Explosive URI: Behind the scenes of URI’s explosion lab

 

Every day at the University of Rhode Island interesting research is conducted. However, one could argue nothing is as interesting and exciting as the explosives lab in the chemistry department.

The explosives lab is run by URI professors Jimmie Oxley and James Smith. The lab is the premiere lab that deals with a chemical called triacetone triperoxide (TATP). TATP has been in recent news lately as all eight of the attackers in Paris wore a vest fixed with amounts of TATP. They used this chemical to blow themselves up during the attacks.
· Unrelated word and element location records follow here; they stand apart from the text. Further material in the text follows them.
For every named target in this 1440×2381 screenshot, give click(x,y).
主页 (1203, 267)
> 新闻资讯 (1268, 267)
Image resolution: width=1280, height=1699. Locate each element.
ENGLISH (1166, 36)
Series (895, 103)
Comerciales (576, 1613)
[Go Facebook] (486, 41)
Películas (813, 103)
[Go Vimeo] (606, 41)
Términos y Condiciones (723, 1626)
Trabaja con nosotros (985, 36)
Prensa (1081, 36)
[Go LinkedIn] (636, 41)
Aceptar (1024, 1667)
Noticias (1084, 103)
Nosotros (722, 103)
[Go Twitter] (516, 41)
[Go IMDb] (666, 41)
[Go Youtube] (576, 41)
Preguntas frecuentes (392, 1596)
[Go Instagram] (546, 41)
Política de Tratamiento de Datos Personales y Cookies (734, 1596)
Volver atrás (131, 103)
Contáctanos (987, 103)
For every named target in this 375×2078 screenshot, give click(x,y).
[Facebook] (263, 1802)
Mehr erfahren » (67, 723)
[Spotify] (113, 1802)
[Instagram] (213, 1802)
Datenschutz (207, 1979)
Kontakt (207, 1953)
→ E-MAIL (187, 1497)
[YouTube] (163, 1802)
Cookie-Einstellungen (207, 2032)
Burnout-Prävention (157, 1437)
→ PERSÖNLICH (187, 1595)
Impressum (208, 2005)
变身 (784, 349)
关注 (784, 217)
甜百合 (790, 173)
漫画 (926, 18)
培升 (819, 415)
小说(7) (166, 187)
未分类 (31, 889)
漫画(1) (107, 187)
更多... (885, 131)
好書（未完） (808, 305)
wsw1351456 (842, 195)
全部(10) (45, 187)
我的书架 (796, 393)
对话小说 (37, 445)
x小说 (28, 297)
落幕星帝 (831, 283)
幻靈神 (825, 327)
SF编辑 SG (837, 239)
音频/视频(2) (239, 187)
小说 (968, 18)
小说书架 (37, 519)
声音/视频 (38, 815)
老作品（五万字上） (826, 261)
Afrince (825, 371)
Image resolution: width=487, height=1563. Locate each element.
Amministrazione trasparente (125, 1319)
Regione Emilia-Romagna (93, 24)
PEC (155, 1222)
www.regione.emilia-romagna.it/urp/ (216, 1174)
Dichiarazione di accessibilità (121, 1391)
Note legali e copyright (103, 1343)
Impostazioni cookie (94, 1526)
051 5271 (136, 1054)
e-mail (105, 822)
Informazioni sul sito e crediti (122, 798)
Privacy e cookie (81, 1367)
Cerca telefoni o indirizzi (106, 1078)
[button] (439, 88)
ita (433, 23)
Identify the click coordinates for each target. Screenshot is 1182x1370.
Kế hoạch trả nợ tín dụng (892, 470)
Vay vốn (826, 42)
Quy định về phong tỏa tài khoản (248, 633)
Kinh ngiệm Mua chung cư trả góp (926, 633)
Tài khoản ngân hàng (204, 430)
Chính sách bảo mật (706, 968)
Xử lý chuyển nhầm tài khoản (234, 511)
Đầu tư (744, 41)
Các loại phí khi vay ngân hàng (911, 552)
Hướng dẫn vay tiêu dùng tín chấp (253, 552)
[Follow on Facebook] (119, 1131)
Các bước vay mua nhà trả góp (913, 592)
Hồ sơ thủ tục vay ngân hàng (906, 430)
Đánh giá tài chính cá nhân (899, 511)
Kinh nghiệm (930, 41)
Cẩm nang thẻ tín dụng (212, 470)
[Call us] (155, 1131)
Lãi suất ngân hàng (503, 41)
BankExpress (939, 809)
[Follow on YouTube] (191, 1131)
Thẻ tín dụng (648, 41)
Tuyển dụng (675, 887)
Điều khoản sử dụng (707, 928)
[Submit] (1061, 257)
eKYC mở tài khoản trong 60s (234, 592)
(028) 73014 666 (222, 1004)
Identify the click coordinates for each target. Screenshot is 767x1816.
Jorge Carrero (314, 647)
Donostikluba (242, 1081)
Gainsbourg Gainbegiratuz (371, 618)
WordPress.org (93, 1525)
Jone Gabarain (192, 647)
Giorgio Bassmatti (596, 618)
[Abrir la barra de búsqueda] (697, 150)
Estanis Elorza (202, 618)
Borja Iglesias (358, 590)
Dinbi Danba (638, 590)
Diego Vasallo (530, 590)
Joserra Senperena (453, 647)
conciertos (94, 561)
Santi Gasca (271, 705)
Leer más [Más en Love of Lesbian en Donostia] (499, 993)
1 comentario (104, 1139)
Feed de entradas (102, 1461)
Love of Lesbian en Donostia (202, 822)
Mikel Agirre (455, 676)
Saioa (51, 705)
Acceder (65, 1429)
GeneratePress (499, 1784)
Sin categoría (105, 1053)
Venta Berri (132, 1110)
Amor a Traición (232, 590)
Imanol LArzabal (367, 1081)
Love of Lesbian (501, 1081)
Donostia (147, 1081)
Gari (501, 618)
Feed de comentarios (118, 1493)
Other projects of the lab deals with homemade explosives, homeland security, making explosives safer, and working with the TSA to train bomb appraisal officers on the synthesis and detection of explosives.

“We have a project called adulteration,” said Devon Swanson, a graduate student who works in the lab. “Where you have [chemicals] A and B where you find in your bathroom cabinet and put them together and make an explosive. We want to know is there something there you can put in either A or B in a very small amount that in any other way you want to use it works just fine, but specifically trying to make an explosive isn’t going to happen.”

The explosives lab dominates the second floor of Pastore Hall utilizing various technologies. One of which is a 3D printer that is able to print metal objects. Another useful device is their resonant acoustic mixer, which is used to mix explosives. The mixer vibrates at a very fast rate, so fast you cannot see it with your eyes. This device is able to mix explosives without any heat, which is useful to mix explosives without an explosion.

The coolest lab is their wet chemistry lab. Swanson described it as, “If this was an episode of MTV cribs, this is would be where you walked in and said, ‘this is where the magic happens.’” In the wet chemistry lab they are able to make explosives, synthesize new materials and purify existing materials. As you would expect, the lab is equipped with high tech blast shields for the chemists.  However, the explosives lab does not have to be all high tech and complex. Swanson said sometimes simple devices are needed in the lab.

“We sometimes need to find elegant and simple solutions to things,” said Swanson. “For instance, we needed to find a way to grind up explosives and so we got this coffee grinder from Craigslist and this has been able to churn out about 150-200 pounds of explosives in about an hour or two.”

The URI explosives lab could be one of the most exciting and applicable pieces of research URI has to offer. The lab deals with materials that range from being able to be grinded in a coffee grinder to ones so sensitive they can be detonated with a feather, like in the chemical NI3.

“It is never a dull moment in this lab, always something new and different to do,” Swanson said. “We have explosives that run the gamut of super crazy sensitive to stuff found in nuclear warheads that you definitely do not want to go off.”